Start of Extracted data

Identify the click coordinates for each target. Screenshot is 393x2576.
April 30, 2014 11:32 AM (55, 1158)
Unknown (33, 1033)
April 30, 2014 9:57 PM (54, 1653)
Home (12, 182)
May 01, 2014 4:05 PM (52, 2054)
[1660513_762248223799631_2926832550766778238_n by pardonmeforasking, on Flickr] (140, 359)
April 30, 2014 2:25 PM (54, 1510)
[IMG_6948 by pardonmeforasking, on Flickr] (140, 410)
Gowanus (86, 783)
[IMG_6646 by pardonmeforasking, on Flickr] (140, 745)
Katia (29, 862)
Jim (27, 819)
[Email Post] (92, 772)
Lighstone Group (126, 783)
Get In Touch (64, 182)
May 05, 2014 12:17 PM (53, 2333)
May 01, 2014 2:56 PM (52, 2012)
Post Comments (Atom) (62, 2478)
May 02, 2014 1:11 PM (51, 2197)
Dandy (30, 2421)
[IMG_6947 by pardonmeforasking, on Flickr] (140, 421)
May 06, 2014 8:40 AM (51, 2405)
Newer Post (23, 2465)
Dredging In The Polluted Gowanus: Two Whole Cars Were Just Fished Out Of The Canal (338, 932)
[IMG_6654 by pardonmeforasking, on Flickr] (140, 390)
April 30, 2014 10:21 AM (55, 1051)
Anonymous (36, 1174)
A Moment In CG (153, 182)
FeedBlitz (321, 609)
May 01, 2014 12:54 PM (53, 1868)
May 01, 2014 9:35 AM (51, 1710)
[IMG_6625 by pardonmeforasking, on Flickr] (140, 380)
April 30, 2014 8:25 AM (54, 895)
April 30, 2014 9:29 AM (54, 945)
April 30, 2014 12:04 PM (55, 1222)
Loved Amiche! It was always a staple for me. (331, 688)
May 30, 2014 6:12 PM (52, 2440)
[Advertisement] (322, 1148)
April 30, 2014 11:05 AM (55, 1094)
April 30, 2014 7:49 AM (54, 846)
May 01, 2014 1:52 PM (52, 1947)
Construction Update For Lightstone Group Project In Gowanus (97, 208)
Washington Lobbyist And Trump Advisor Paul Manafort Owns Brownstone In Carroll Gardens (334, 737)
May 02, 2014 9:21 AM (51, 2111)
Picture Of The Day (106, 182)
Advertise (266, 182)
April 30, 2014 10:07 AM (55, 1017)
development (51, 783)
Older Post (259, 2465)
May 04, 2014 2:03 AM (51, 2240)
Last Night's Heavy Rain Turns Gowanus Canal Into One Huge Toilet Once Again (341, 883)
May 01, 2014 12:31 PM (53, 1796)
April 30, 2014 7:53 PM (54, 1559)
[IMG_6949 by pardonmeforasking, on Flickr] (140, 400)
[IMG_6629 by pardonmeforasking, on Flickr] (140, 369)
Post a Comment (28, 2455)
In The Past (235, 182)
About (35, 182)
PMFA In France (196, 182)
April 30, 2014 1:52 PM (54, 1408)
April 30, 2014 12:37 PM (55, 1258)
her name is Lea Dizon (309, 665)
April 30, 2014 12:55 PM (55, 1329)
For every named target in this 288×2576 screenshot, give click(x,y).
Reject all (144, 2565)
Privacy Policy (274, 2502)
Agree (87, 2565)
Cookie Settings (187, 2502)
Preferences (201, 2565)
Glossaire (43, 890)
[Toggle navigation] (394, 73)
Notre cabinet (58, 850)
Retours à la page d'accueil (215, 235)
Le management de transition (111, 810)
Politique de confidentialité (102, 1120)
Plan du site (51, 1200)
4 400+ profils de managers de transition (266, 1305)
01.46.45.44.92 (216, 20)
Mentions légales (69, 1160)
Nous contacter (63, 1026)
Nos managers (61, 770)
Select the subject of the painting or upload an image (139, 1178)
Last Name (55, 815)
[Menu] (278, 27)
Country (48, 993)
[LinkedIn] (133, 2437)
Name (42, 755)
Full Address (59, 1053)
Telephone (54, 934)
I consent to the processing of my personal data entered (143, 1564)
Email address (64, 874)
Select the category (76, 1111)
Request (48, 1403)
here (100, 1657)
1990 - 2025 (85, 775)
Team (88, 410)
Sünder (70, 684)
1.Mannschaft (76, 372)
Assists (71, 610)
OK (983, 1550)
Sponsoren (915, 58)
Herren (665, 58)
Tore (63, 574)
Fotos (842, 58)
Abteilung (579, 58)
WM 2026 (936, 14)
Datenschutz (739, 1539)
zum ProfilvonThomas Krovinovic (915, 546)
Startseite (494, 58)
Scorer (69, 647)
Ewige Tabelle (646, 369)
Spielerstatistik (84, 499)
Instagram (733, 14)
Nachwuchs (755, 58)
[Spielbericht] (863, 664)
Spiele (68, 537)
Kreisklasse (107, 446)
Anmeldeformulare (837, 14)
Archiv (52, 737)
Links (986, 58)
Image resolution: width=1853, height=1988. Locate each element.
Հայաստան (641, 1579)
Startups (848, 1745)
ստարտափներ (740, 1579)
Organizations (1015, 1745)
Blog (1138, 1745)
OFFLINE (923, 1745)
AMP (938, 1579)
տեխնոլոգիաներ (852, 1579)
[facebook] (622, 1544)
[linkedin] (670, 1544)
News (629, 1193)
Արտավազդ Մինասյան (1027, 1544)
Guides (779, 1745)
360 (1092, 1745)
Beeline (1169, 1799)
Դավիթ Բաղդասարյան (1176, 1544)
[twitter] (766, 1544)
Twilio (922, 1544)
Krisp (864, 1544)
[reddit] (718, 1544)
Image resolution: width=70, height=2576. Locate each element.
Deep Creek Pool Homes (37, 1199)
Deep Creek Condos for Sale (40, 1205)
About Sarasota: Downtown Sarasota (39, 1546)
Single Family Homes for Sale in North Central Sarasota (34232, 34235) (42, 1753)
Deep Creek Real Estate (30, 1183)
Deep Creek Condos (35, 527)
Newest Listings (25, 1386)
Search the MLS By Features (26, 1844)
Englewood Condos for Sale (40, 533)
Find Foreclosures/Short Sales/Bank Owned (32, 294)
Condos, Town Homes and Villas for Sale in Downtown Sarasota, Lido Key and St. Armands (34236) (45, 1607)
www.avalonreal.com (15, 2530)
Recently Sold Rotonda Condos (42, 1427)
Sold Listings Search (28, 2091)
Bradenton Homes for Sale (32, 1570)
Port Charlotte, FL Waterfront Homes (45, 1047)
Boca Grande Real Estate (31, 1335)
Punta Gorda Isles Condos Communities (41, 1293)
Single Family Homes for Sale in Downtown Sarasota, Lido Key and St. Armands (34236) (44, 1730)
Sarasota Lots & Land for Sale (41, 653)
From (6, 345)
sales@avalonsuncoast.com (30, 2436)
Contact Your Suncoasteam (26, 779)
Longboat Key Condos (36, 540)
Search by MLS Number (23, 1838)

End of Extracted data

→ Activity: Set down only these lines, exactly: the one containing "Deep Creek Pool Homes (37, 1199)" and each line after it through the end of the entries above.

→ Solution below:
Deep Creek Pool Homes (37, 1199)
Deep Creek Condos for Sale (40, 1205)
About Sarasota: Downtown Sarasota (39, 1546)
Single Family Homes for Sale in North Central Sarasota (34232, 34235) (42, 1753)
Deep Creek Real Estate (30, 1183)
Deep Creek Condos (35, 527)
Newest Listings (25, 1386)
Search the MLS By Features (26, 1844)
Englewood Condos for Sale (40, 533)
Find Foreclosures/Short Sales/Bank Owned (32, 294)
Condos, Town Homes and Villas for Sale in Downtown Sarasota, Lido Key and St. Armands (34236) (45, 1607)
www.avalonreal.com (15, 2530)
Recently Sold Rotonda Condos (42, 1427)
Sold Listings Search (28, 2091)
Bradenton Homes for Sale (32, 1570)
Port Charlotte, FL Waterfront Homes (45, 1047)
Boca Grande Real Estate (31, 1335)
Punta Gorda Isles Condos Communities (41, 1293)
Single Family Homes for Sale in Downtown Sarasota, Lido Key and St. Armands (34236) (44, 1730)
Sarasota Lots & Land for Sale (41, 653)
From (6, 345)
sales@avalonsuncoast.com (30, 2436)
Contact Your Suncoasteam (26, 779)
Longboat Key Condos (36, 540)
Search by MLS Number (23, 1838)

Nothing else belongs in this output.